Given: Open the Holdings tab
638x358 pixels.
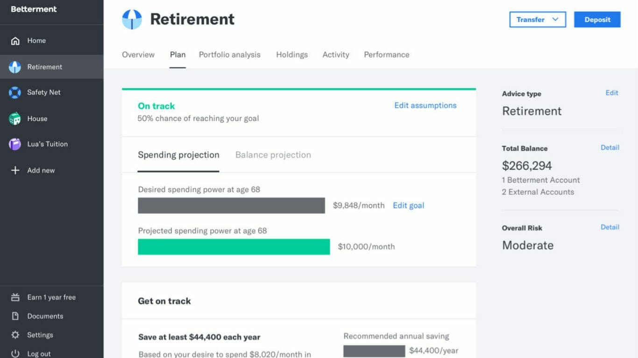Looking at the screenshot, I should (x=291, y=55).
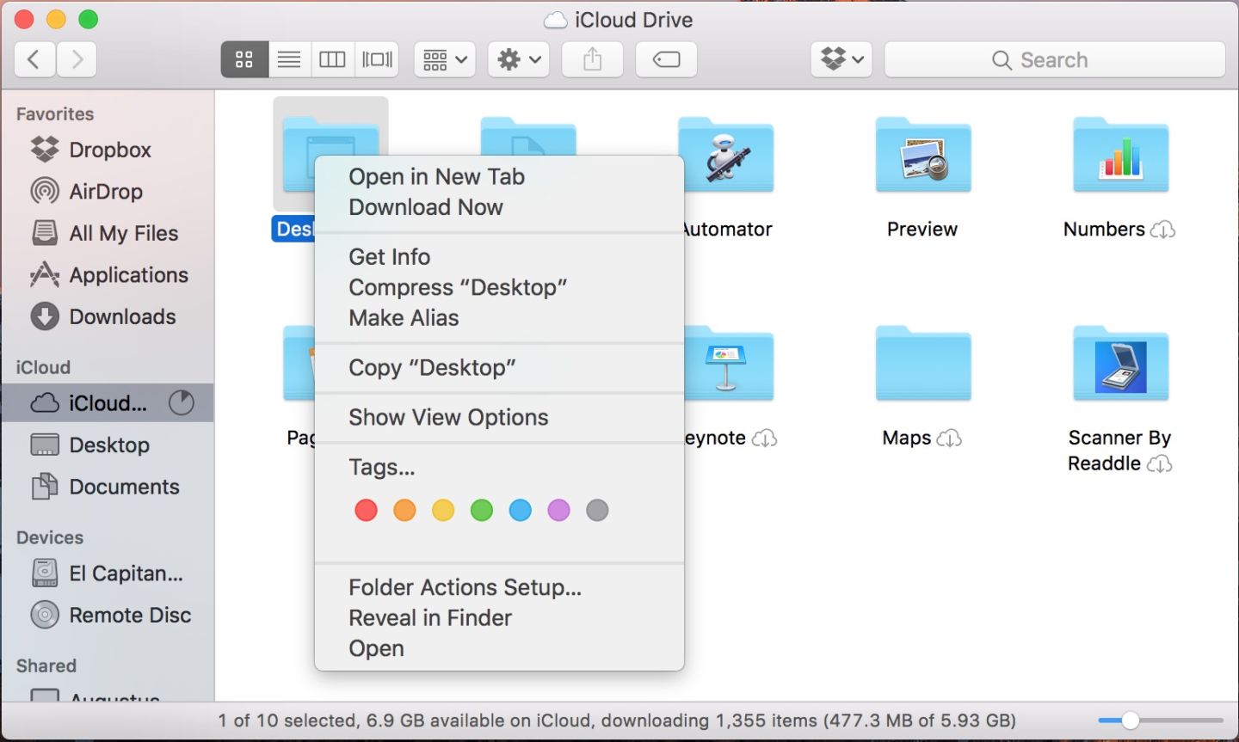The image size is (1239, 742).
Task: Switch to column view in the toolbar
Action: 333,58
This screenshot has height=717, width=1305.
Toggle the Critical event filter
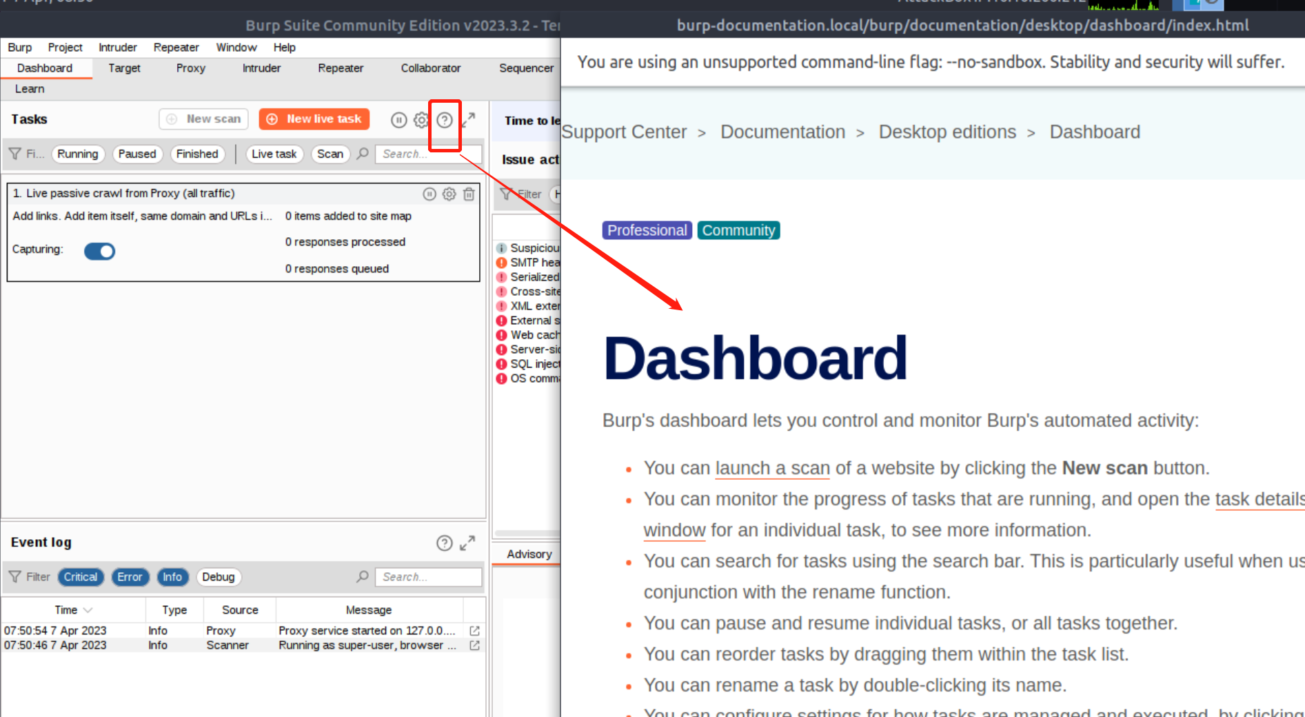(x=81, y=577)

- - - -

Keep the pictures out and transcribe the listing exactly.

Given: Open the Holdings tab
638x358 pixels.
Looking at the screenshot, I should (x=291, y=55).
The image size is (1239, 742).
Task: Switch to column view in the toolbar
Action: 333,58
This screenshot has height=717, width=1305.
Toggle the Critical event filter
(x=81, y=577)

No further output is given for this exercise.